Adopting sustainability as integral to a lifestyle shaped and fine-tuned over the allotted adult years of life, with attitudes and habits, commitments and contributions reflecting a passion for personal excellence and integrity for The Commons-such is the art of REAL wellness living.
What is artful living in the spirit of sustainability? It is simply living artfully. It is choosing to respect and contribute to the viability of the larger realm-the ecology of nature and society. Artful living invites reason, exuberance, athleticism and liberty in forms as varied as passion, zest, dreams, heroism, triumph and love. Sustainability involves our brain, the “secular soul” or the spirit in our being-all uniquely shaped by our own observations and interpretations. Ideally, we put all this together in the way we live each day-and we do it little by little, bit by bit, over time.
But again, I ask, “What would Ingersoll think?” Happily, his words still have the power and beauty to speak to us today on lifestyle art and sustainability. His soaring language, an art of a most magical quality, provides a noble view of REAL wellness as art. These words can excite our own passions for ecology. These words suggest REAL wellness as an art form. How better to conclude a commentary on art, sustainability and wellness than Ingersoll’s own summation in “Art And Morality” in 1888?
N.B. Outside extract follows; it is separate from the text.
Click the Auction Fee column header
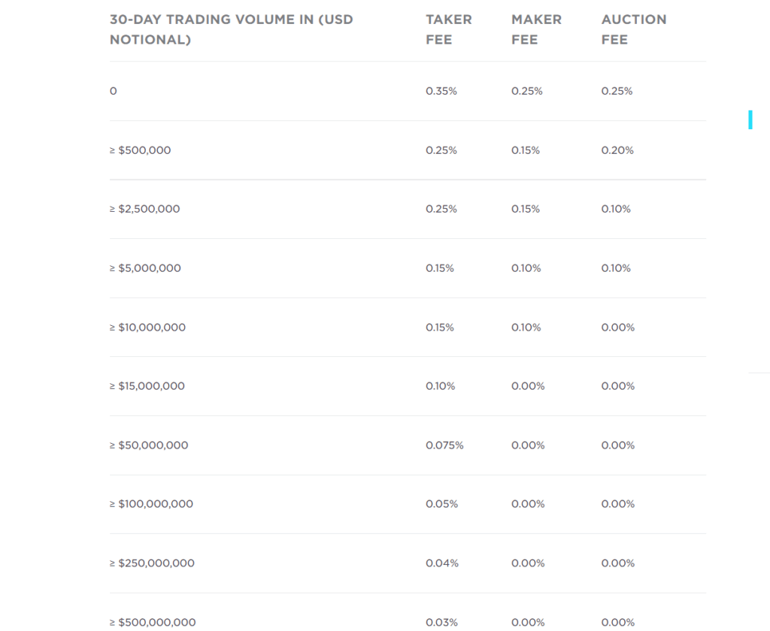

Art in its highest forms increases passion, gives tone and color and zest to life…Art creates, combines, and reveals. It is the highest manifestation of thought, of passion, of love, of intuition…Art civilizes because it enlightens, develops, strengthens, ennobles. It deals with the beautiful, with the passionate, with the ideal. Every brain is a gallery of art, and every soul is, to a greater or less degree, an artist. The pictures and statues that now enrich and adorn the walls and niches of the world, as well as those that illuminate the pages of its literature, were taken originally from the private galleries of the brain. The soul — that is to say the artist, compares the pictures in its own brain with the pictures that have been taken from the galleries of others and made visible. This soul, this artist, selects that which is nearest perfection in each, takes such parts as it deems perfect, puts them together, forms new pictures, new statues, and in this way creates the ideal. To express desires, longings, ecstasies, prophecies and passions in form and color; to put love, hope, heroism and triumph in marble; to paint dreams and memories with words; to portray the purity of dawn, the intensity and glory of noon, the tenderness of twilight, the splendor and mystery of night, with sounds; to give the invisible to sight and touch, and to enrich the common things of earth with gems and jewels of the mind — this is art.